I've been using 4Health/Diamond Natural for about a year and I'll be sticking to it. I had been using Blue Buffalo but it just got too expensive.  I've done a lot of research and Diamond does make 4Health for Tractor Supply.  I buy whichever TS is running a special on whether 4Health or Diamond Natural, but lately I've been getting Diamond Natural Chicken-Rice 40# for just under $30.00.  Both are 4 star rated (out of 6 stars) dog foods based on the unbiased rating on this site:

http://www.dogfoodadvisor.com

I could not find  your River Run brand but you can search the site for all the major brands and find out their ratings and what's in them.

I like the fact that there is no corn or wheat in Diamond Natural/4Health.  Black Gold Signature has corn and is 3 star rated, the Regular Black Gold is 1 star rated.

Use the website and you can see and analysis most all of the foods out there.  I go with the highest rated food I can afford and I've had good results with the Diamond Naturals/4Health.


----------



## mdgmc84 (Jul 29, 2011)

I've used Black gold for a few years now, and i can tell if i feed my dogs anything else of lower quality for more then a day or two. no one in tifton used to carry it, so if i ran out i had to go out of town to get it, so sometimes they got not as high quality for a few days until i had time to go get black gold.


----------



## CFGD (Jul 30, 2011)

mdgmc84 said:


> I've used Black gold for a few years now, and i can tell if i feed my dogs anything else of lower quality for more then a day or two. no one in tifton used to carry it, so if i ran out i had to go out of town to get it, so sometimes they got not as high quality for a few days until i had time to go get black gold.
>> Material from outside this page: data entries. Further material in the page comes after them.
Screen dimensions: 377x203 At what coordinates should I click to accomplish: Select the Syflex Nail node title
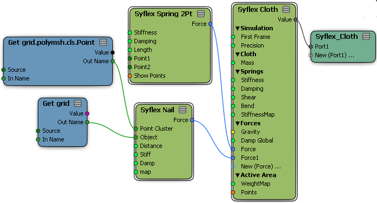(157, 110)
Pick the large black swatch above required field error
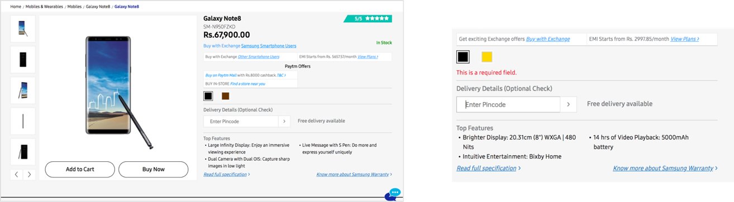Screen dimensions: 734x202 pyautogui.click(x=463, y=56)
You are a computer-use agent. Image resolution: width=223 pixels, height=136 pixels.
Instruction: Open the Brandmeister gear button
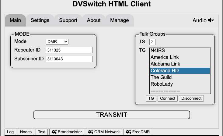point(67,132)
i had the same problem, no one in americus carries black gold but im glad to see that you can now order black gold from their website. order online, straight to ur door!


----------



## lab (Jul 31, 2011)

Black gold gets one out of 5 stars, that's as bad as it gets
http://www.dogfoodadvisor.com/dog-food-reviews/black-gold-dog-food/

4Health gets 4 out of 5 stars
http://www.dogfoodadvisor.com/dog-food-reviews/4health-dog-food-dry/


----------



## JackJack77 (Aug 2, 2011)

Showtime is good as well


----------



## CFGD (Aug 2, 2011)

the only dog food review i follow is mine. ive tried those insanely high "premium" feeds, and my dogs do best on black gold. to each his own tho!


----------



## Bkeepr (Aug 2, 2011)

Beware of foods that hide the fact that grains are their main ingredient by breaking it down into components, for example:
"corn, corn meal, corn flour, corn gluten...etc"  If they do this they can then get away with listing chicken or meat as the first and biggest ingredient, when actually it is CORN!!!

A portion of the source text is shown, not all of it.